D’une part bien sûr, pour la satire aussi brillante que prémonitoire de la télévision de divertissement inventée par Berlusconi : Fellini réalise le film au moment même où il perd son procès intenté au Cavaliere contre les coupures publicitaires pendant la diffusion des films de cinéma à la télévision italienne. Rome est envahie par les clochards et les sacs poubelle, et dans les studios de télévision se bousculent des phénomènes de foire et des « artistes », amateurs et professionnels, invités pour l’émission spéciale de divertissement de Noël. Une atmosphère de fin du monde s’impose dès la première séquence dans le hall surpeuplé de la gare de Rome où pend un énorme cochon censé symboliser l’abondance de la société de consommation, pendant que des migrants africains font la manche, dans un bruit assourdissant. Fellini met son imagination débordante au service d’une description apocalyptique des coulisses d’une émission de divertissement, où se bousculent des spécimens d’humanité haut en couleurs.

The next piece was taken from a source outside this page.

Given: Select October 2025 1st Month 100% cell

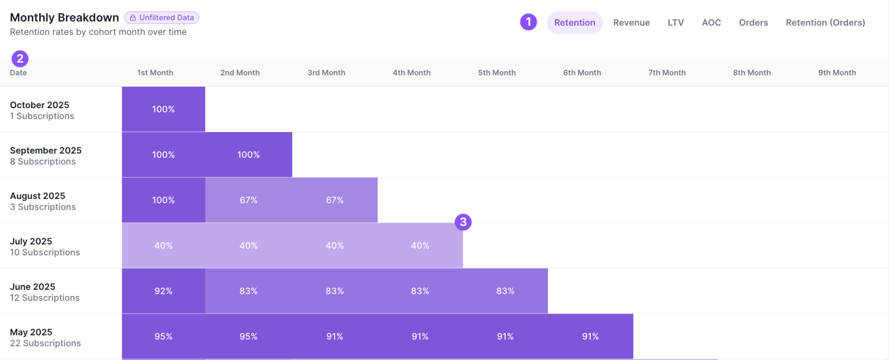Looking at the screenshot, I should point(164,109).
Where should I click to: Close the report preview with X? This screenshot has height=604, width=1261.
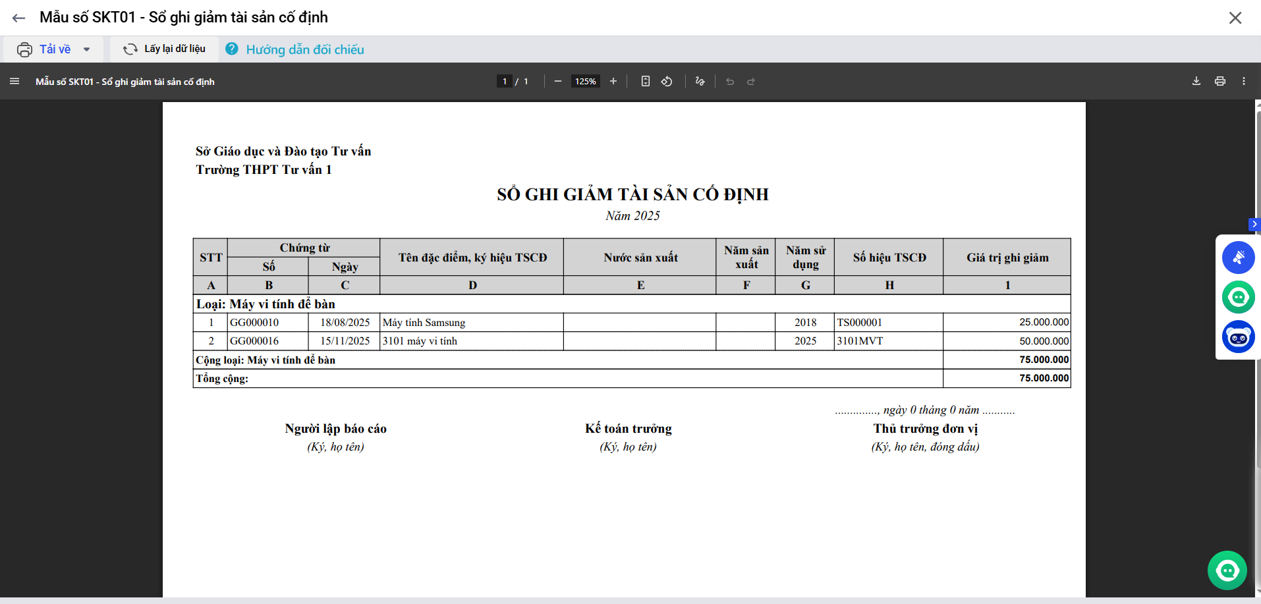point(1235,18)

Mais l’autre fil du récit, qui relève davantage du mélodrame que de la satire, concerne les retrouvailles d’un couple de danseurs de claquettes après trente ans de séparation, à la faveur de l’émission de Noël consacrée aux sosies : eux sont les sosies de Ginger Rogers et Fred Astaire, qui ont eu leur heure de gloire au sortir de la guerre. Guilietta Masina et Marcello Mastroianni, les deux interprètes favoris de Fellini, rendent hommage au maître en incarnant ces deux personnages qui appartiennent au spectacle populaire d’avant la télévision.

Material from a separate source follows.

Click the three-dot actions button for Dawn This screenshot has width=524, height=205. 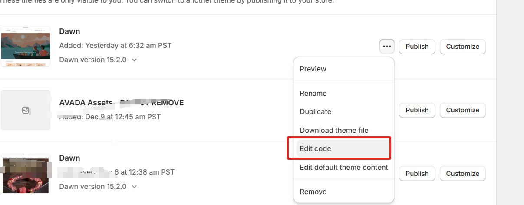coord(387,47)
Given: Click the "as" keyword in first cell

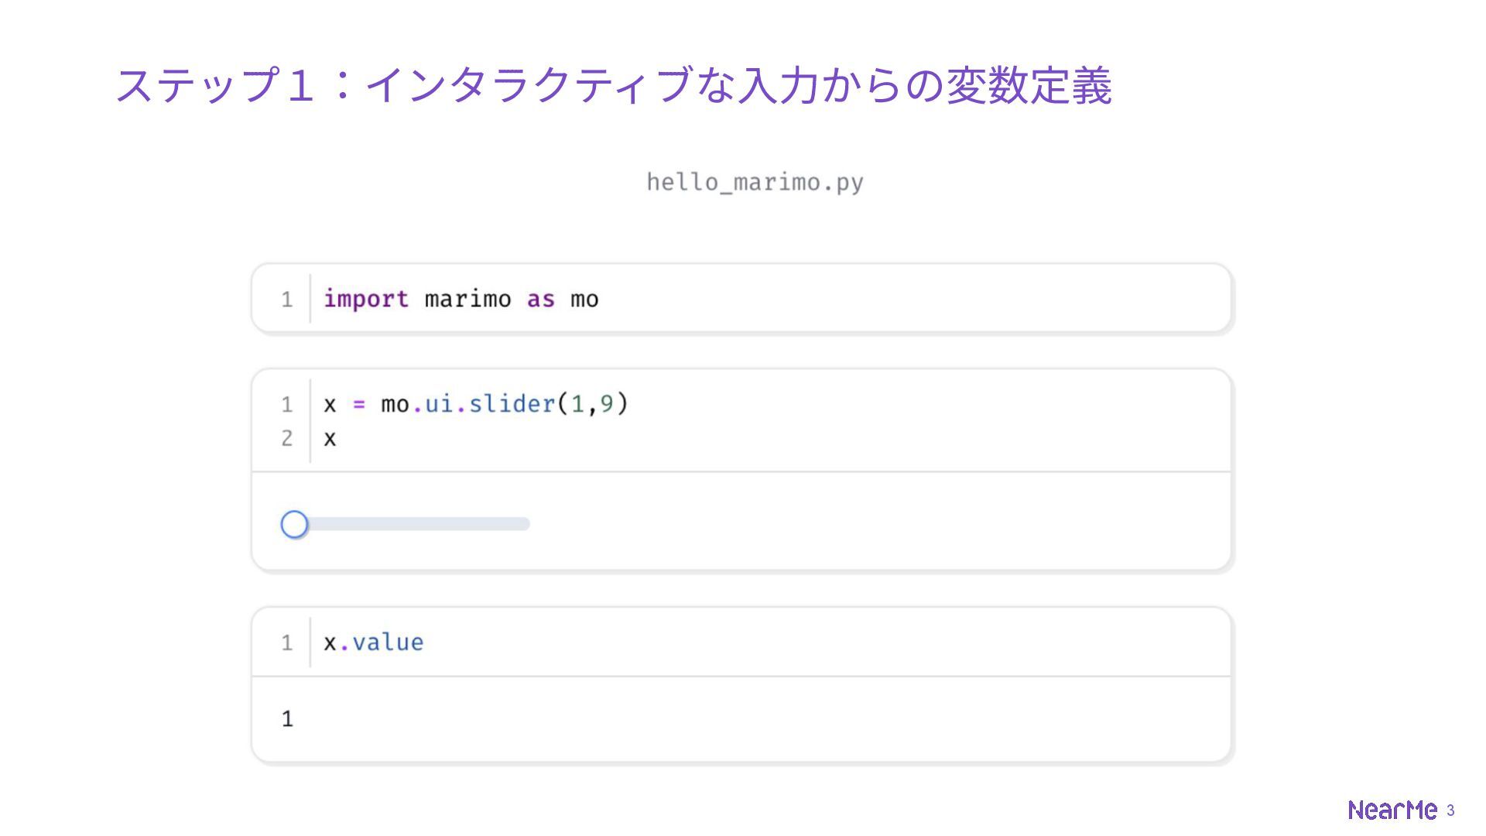Looking at the screenshot, I should click(x=540, y=299).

Le film s’ouvre sur la silhouette menue et fragile d’Amelia – incarnée par Giulietta Masina, compagne et interprète de Fellini depuis 1942 –, qui a bien du mal à se frayer un chemin dans la foule compacte qui descend du train, avec sa valise, son boa blanc et son carton à chapeau. Présente dans quasiment tous les plans du film, elle incarne une féminité modeste et résiliente, face à l’exhibition obscène de bimbos hypersexualisées qui sont l’image de marque de la télévision berlusconienne. Refusant obstinément de dire son âge, elle est là pour refaire le numéro de claquettes qui l’a rendue célèbre trente ans plus tôt.

Quand elle arrive dans l’hôtel où sont hébergés les participants à l’émission, elle cherche désespérément son ancien partenaire, Pippo alias Fred, qu’elle finit par trouver dans la chambre voisine de la sienne où ses ronflements l’empêchent de dormir. On découvre avec elle un homme terriblement décati et imbibé, qui semble à peine la reconnaître.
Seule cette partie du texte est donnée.